As the sun sets on the Pacific Ocean somewhere near Midway Island. the First International aHUS Awareness Day comes to a close.
All across the globe aHUS people have done something to make a noise , whether it was appearing in the media, holding awareness stalls in hospitals, posting stories on the internet or making a personal statement about their situation.
Everyone is different but underneath it all ,there is something , maybe a genetic pre-disposition, or a similar shocking encounter with the disease, that unites us.
Some did not participate because the outreach was not enough, others chose to play no part lucky enough to have access to treatment and for them that is enough.
One notable single achievement of aHUS Day was hearing from an aHUS patient from Pakistan who had heard about the day and wanted to make a statement.
It was interesting to read the personal statements that came by “air mail letters”.

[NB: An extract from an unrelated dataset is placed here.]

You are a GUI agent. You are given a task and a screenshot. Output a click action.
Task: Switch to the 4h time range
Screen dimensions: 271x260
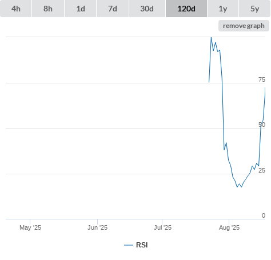click(16, 9)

aHUS is with everyone for life, but maybe their treatment will not be. Having aHUS does not define a person, no body can see the life threatening events going on at micro biological level,. To the world an aHUS person is just a person.
Except when complement is not inhibited and organs are destroyed, because then the world may not see the complement disorder, but what the destruction of major organs can do to someone’s outward appearance, including consequential damage to other organs and severe scarring from chronic dialysis.

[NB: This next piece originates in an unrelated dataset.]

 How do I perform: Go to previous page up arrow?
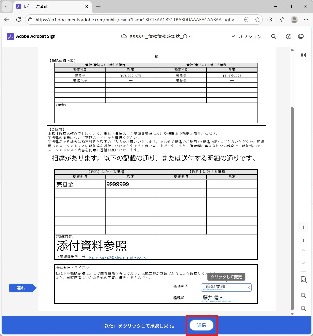pyautogui.click(x=303, y=251)
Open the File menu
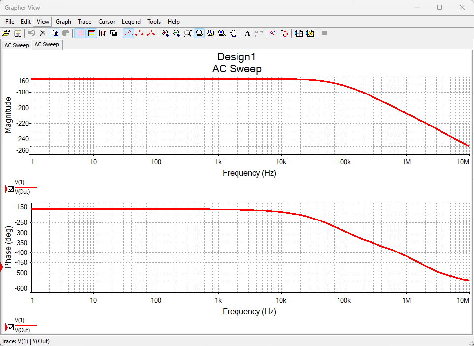This screenshot has width=474, height=346. click(x=9, y=21)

aHUS patients with eculizumab can dodge that bullet. Having eculizumab is like taking a supplement to boost something in the body that is lacking ,by adding a micro biological entity to make complement work for, not against the person. With that boost the person is no different to anyone else.
aHUS patients do not live to infuse complement inhibitors but infuse a complement inhibitors to live , a free and regular life.
For some what happens to others with aHUS can be shut out, for others it may mean they want to share information so that those others encountering the frightening onset of aHUS can have someone to talk to or lookup on the internet, for others it may mean raising funds so that more answers for aHUS can be found,or that their aHUS health service delivers excellence.
Who knows what it will mean for that aHUS patient in Pakistan now that they are engaged with others?
As for the aHUS website ,the blogs in the 10 day lead in to International aHUS Awareness Day has left a legacy of information for those with aHUS including five videos of the June conference talks, some information of what happens elsewhere in the word in 2015, some items about aHUSUK’s achievements and a specially written article about the History of HUS.
Baby Bodmer remains defined by aHUS as the hand written amendment to the baby’s cause of death shows.
The lack of a complement inhibitor meant that Baby Bodmer and family were denied a 60th birthday party in the past twelve months.
It makes you think! But that is what International aHUS Awareness Day was all about.